On believing Rivera was going to retire this time
“Mo has been saying he’s going to retire, seriously, for a good five years. But I knew he was serious (this time). … I’ve known, you know what I mean? It’s great that he’s come to peace with what he wants to do and he’s let everyone know. Now he can enjoy the season. I think it’s going to be a special year for him. I can’t relate to it in terms of someone announcing that it’s your last year and going through the last year, but maybe he’ll appreciate it – I’m not saying he doesn’t appreciate it to begin with – but he might appreciate every time he goes to different stadiums for the last time there. I’m happy for him. Happy that he made this decision and it’s the best one for him and his family.”

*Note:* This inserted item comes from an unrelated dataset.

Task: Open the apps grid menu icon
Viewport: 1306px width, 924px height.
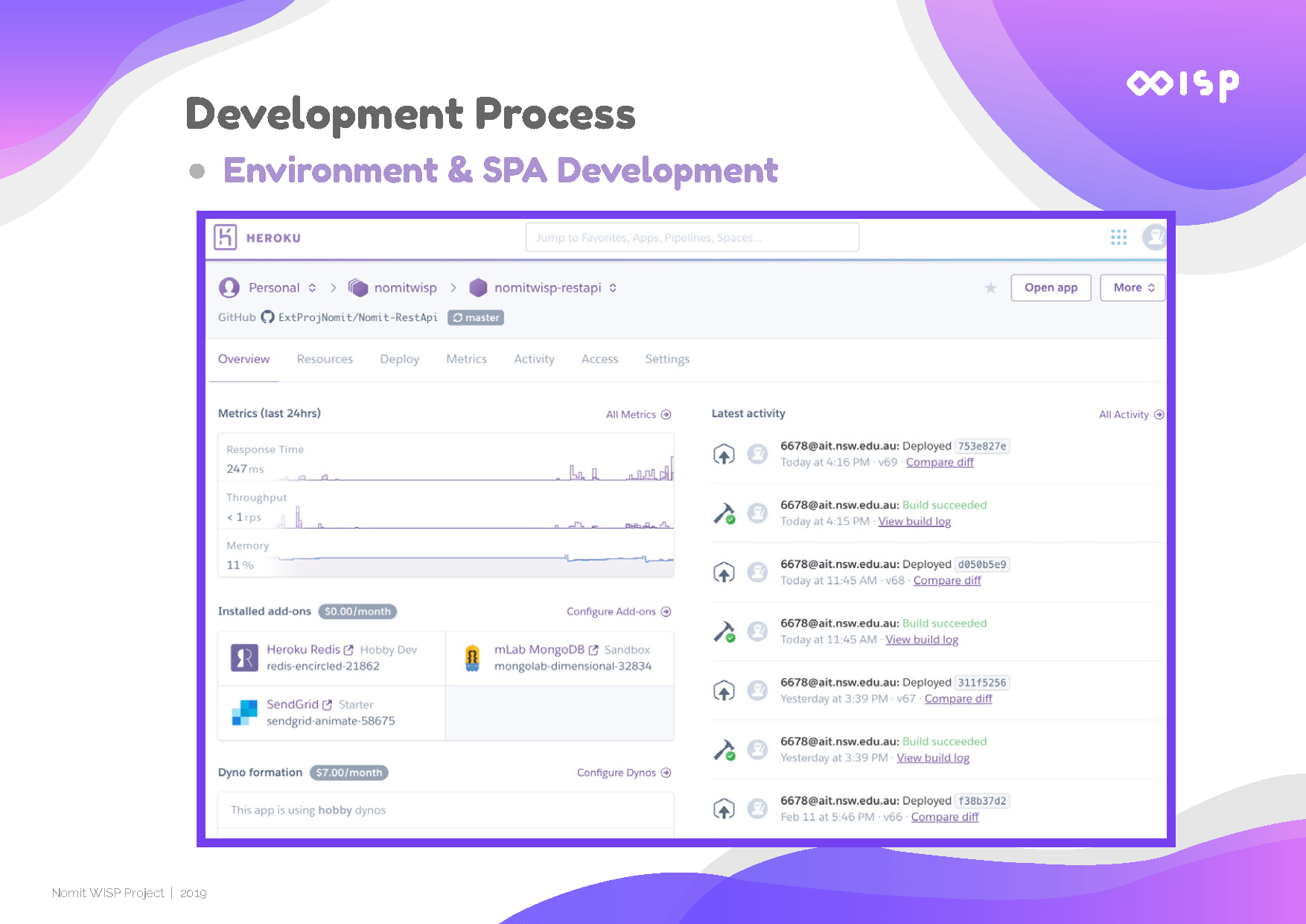Action: [x=1118, y=238]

On seeing Rivera as a starter in 1995
“Pretty straight fastball, not a great slider, but real good command. I think, and definitely looking back now, he better come up with a little bit more stuff to be able to start in this league, you know what I’m saying? And then a year later they throw him in the bullpen in ’96, and just to see that smooth delivery, and see how deceptive he was, and how he hides the ball, and the command he had. It’s just amazing, in one year, to see the transformation, how he could dominate. And then obviously from there, just the cutter, just continuing to get better and better, and the command with it. Never even would have thought, in 1995, that he would have been able to have done what he’s done. He’s been very blessed, and he’s been so disciplined, and just the consistency he brings to the ballpark every day, the mental makeup he has, it’s been incredible to see.”
On what Rivera’s meant to the organization
“He’s irreplaceable. He is the greatest of all time, but you have all had a chance to get to know him. I’ve known him since he’s been in the minor leagues, and he’s never changed once. You see a lot of players that get a lot of money and a lot of notoriety and become famous and they change over time. He hasn’t changed a bit. I’ve got more respect for him as a player and a person because of that, because that’s hard to do. It’s hard to become famous and it’s hard to become rich and not change, and he hasn’t changed. I honestly tell you, he still every spring goes over to the minor leagues and to that chain-link baseball setting and spends time with the minor leaguers. He’s a giver. He’s always been a giver of himself, and he’s still a giver. I think the higher the food chain up you go, the more your life gets cluttered and you get busy and you find reasons not to give or give back, and Mo’s not been that guy at all. He’s the same guy. If not, he’s a better guy. So he’s always been a great guy, and if anything, he’s gotten even better as a person, if it’s at all possible. That’s the guy I know. He’s going to be harder to replace in that clubhouse as much as on that field.”
On appreciating one last year with Rivera
“I’ll tell my kids, ‘Pay attention.’ It’s amazing what this man has done and what one man can mean to an organization and how he’s done it. I think maybe the greatest lesson that you could take from Mo is how he’s done it with class and humility. Not how great he’s been, but in that greatness how he’s handled it. And that’s what you’d want every player or person to do. … It’s been a real treat for me. I was relaxed when he came into the game as a catcher, and I’m relaxed when he comes into the game as a manger. So that’s probably about the highest compliment you can pay a closer.”